The Australian dollar slipped to a 19-month low and is expected to fall even further, amid signs the US economy is recovering faster than expected while growth here softens.
The dollar lost half a cent when it sank to US95.55¢ on Wednesday morning, and sank further at the start of European trade.
It traded at US95.57¢ late on Wednesday and was under pressure against other major currencies, trading at 97.22 yen and 74.25 euro cents.
The falls came as Pimco, the world's biggest bond manger, said Australia was joining other countries in facing a period of slower economic growth and lower investment returns.
The Australian dollar in May recorded the second-biggest fall among global currencies against the greenback at 7.61 per cent, behind the South African rand, another commodity currency.
The Reserve Bank's trade-weighted index - which measures the dollar against a broad basket of currencies - weakened from 80 on April 12 to 73.5 on Wednesday. This is one of the sharpest falls since the financial crisis.
"Once thought impregnable, the [Australian dollar] suddenly looks vulnerable as the market focuses in on the retreating resources sector, improving US economy and weakening sentiment in China," RBS senior currency strategist Greg Gibbs said. "Now the dam wall has been broken, there is a lot of built-up tension still to be released."
Richard Yetsenga, ANZ's head of global markets research, said US96¢ had been a key support level for the Australian dollar. "It just went through some stops and through 96," he said. "The underlying trend in the Australian dollar is down as capital reallocates away from Asia and the commodity currencies."
Data released on Wednesday shows the volume of construction work done fell a seasonally adjusted 2 per cent in the March quarter, disappointing economists who expected a 1 per cent rise.
Economists said the latest figures could be a drag on Australia's gross domestic product growth, ahead of the release of first-quarter GDP figures next Wednesday.
In contrast, the S&P/Case-Shiller index of US house prices reported its highest gain in seven years, while US consumer confidence soared to the highest level since 2008.
"Ten-year yields in the US, following on from the very good run of economic data, were reaching highs of 2.17 [per cent on Tuesday night]," Westpac chief currency strategist Robert Rennie said, adding that the Australian dollar was falling faster than expected on the back of the improving US figures. "That is a support for the US dollar. It's a stronger dollar story that is driving the weaker Australian dollar."

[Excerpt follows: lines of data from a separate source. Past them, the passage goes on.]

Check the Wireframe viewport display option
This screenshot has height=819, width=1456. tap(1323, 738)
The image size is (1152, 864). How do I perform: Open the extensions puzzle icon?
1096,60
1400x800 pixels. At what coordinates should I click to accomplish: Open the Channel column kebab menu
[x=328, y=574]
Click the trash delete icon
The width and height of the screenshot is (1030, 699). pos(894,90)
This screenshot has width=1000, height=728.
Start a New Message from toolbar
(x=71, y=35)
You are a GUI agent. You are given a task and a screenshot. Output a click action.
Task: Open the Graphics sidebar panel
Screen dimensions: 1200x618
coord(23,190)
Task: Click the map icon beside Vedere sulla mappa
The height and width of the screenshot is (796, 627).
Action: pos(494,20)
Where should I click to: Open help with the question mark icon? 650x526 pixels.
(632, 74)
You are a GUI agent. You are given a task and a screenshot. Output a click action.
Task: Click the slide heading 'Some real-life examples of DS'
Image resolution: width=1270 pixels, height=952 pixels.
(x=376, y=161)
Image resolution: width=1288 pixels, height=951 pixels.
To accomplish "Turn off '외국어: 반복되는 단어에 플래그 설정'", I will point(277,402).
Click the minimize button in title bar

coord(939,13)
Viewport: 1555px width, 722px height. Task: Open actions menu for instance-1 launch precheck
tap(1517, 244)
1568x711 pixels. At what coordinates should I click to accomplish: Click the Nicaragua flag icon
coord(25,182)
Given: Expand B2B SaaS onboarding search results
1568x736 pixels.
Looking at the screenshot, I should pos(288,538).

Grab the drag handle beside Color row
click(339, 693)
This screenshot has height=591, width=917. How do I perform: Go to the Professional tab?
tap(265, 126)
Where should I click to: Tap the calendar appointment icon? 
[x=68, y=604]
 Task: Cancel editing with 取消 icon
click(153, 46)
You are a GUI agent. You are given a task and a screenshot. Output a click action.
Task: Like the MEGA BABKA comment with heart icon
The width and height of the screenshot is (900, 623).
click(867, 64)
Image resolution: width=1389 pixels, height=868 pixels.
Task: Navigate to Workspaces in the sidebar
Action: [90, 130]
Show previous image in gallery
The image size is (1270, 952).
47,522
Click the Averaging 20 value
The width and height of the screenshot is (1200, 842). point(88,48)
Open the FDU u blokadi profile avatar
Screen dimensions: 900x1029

Also weighing on the Australian dollar are the capital expenditure intentions report for the March quarter, which will be released on Thursday, and the Reserve Bank's board meeting on Tuesday.
Financial markets are pricing in a 28 per cent chance of a 25-basis-points cut, and are tipping at least one more cut by the end of the year.
The US and Australian economic data came as Pimco flagged further interest rate cuts as the mining slowdown hits.
Pimco analysts Adam Bowe and Robert Mead said in a report on Wednesday that Australia was joining other countries in a "New Normal", a term coined by Pimco to describe slower economic growth and lower returns after the global crisis.